Shakespeare. Katanas. Graffiti. Brooklyn.

Calling Ron Wimberly’s Prince of Cats “a hip-hop retelling of “Romeo and Juliet”  is too simplistic.  Wimberly goes beyond retelling, he reinvents and recreates. Like the DJs and graffiti artists he references, Wimberly draws on his influences and builds a new story from his favorite pieces.  In this case the blend is Shakespearean language, hip hop braggadocio, Kurosawa’s samurai, and street art. With these components Wimberly remixes a new tragedy, not of love, but of the inability to love. Wimberly expertly deepens Shakespeare’s timeless story by exploring Tybalt: the titular Prince of Cats.

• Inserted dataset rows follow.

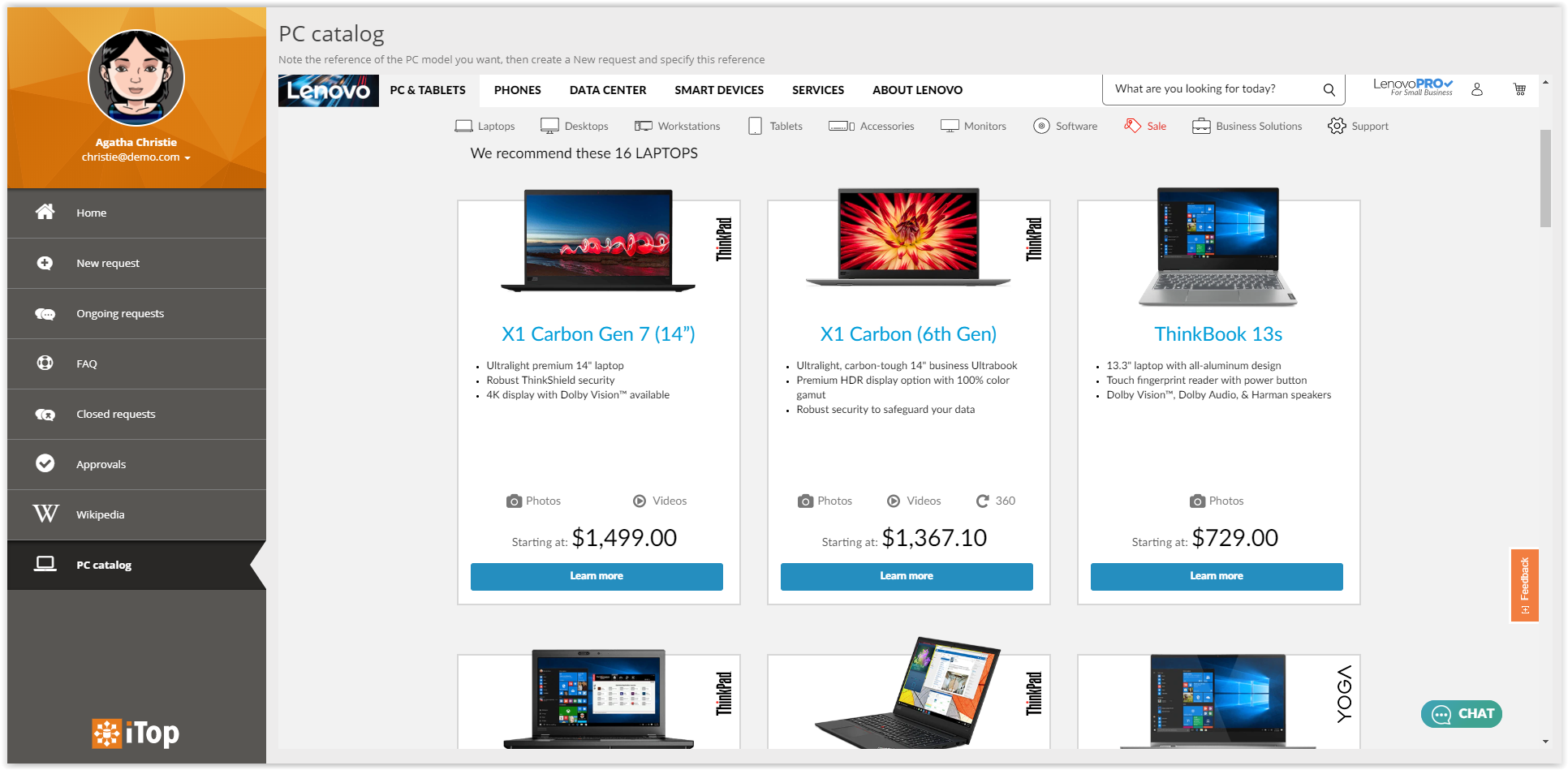Screen dimensions: 1568x770
Task: Open the orange Feedback side tab
Action: [x=1524, y=585]
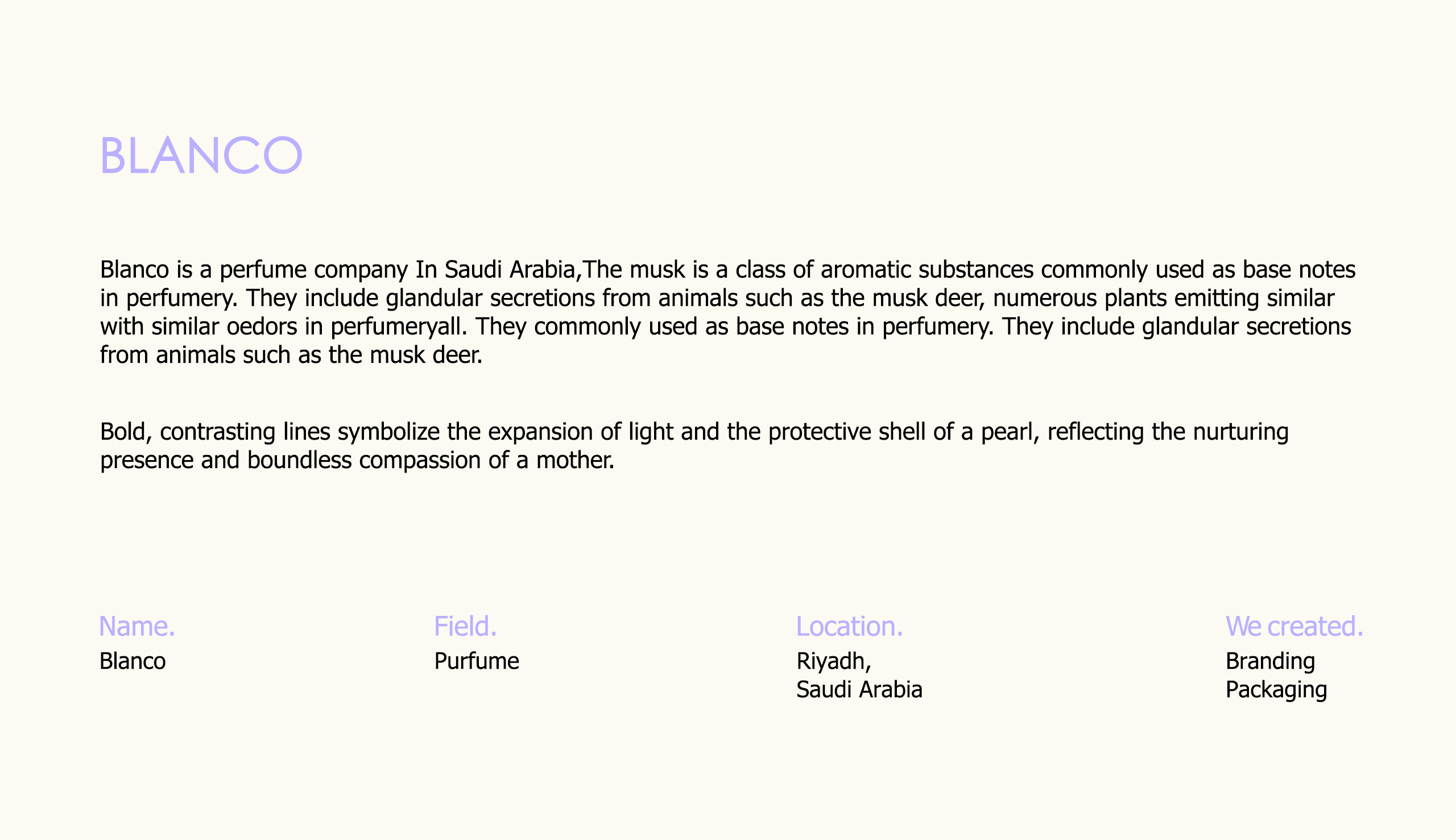Screen dimensions: 1456x840
Task: Click the large BLANCO title heading
Action: pyautogui.click(x=201, y=155)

Prince of Cats wears its references proudly. Basquiat’s SAMO tags decorate Wimberly’s Brooklyn. Sampson and Gregory get into a bloody sword fight on the subway, and then eat takoyaki in a gentrified Brooklyn sushi restaurant.  At the masquerade ball (a block party) Tybalt and Juliet are a strong presence dressed as Michael Jackson and Wonder Woman.

TandJCostume

Members of both houses fight with katanas (Mercuctio symbolically stands apart with a kopesh), but marking territory through graffiti runs as the strongest theme for the power struggle as Montague yellow, and Capulet red war over wall-space.

Petruchiotag

In an example of how Wimberly expands on Shakespeare’s original, the previously unseen, Petruchio is re-imagined in the guise of “King of Style” Kase 2, complete with a missing right arm, and his death becomes a central motivation. Wimberly also gives voice the Romeo’s first love, Rosalyn, expanding her character and adding depth to the whole.

Throughout, Wimberly combines Shakespeare’s language from Romeo and Juliet with his own Shakespeare-inspired inventions, infused with urban vernacular while maintaining iambic pentameter.  This helps Prince of Cats read as more than just homage, but as a companion to the original. Tybalt’s story runs alongside the main narrative that we all know, dipping in and out through his interactions with Juliet, Romeo, and members of both houses.

While Romeo struggles to find love, Tybalt struggles to make his mark on society. He is desperate in his attempts for recognition, boldly declaring his desire to maintain Capulet honor at all costs. This is, however, a cover for his deeply broken worldview as Rosalyn exposes in Act 4, saying:

     Thou art a man obsessed.
     I’ve thought about the words you said.
     ..It’s not the crest of Capulet…
     The precious thing thy sword protects…
     …it’s vanity
     …I mean, 
     why risk thy life over and over?
     These self-important suicide attempts
     reveal thy lack of self-regard
 
     —and 
     if they heart were truly concerned

     with those for whom you say you risk death

     you would preserve thy life

     and nurture the happiness of those around you

     —Right?

In reading Prince of Cats if found myself falling in love with Romeo and Juliet all over again. I wanted to go back and re-read the play, to watch the film, to find a production to see. Wimberly is a masterful DJ here, sampling from his most loved art forms to create a new work that is simultaneously a love letter to his influences and a wholly new and vibrant work. Prince of Cats is not a replacement, or a retelling. It is an addition to the original mythology, providing context, background, and new perspective.

With regard to teaching, Prince of Cats is extremely rich. It could easily serve as a prelude to Romeo and Juliet or as a lesson in perspective after reading the original play. In terms of character, Tybalt experiences events of the main story in a very different way than Romeo, and in terms of authorship, Wimberly emphasizes themes that are more subtle in Shakespeare’s original. It would be incredible to use both texts and run a comparison of Romeo’s and Tybalt’s abilities to cope with their environments as a look into how at-risk youth either escape, or are entrapped by their surroundings. Alternately one could explore how Shakespeare’s background informed his lens, while Wimberly’s experiences encourage a different focus.

English classes often use Romeo and Juliet to explore themes of love, conflict, and revenge, but students get easily tripped up by language and the difficulty of reading a play without seeing production. To this end, Prince of Cats can serve as a strong hook, allowing students access through hip-hop’s visual imagery, while retaining the Shakespearean linguistic syntax, and vocabulary. Through a willingness to invent and remix, Wimberly’s Prince of Cats is a piece that can stand proudly alongside Shakespeare’s original work.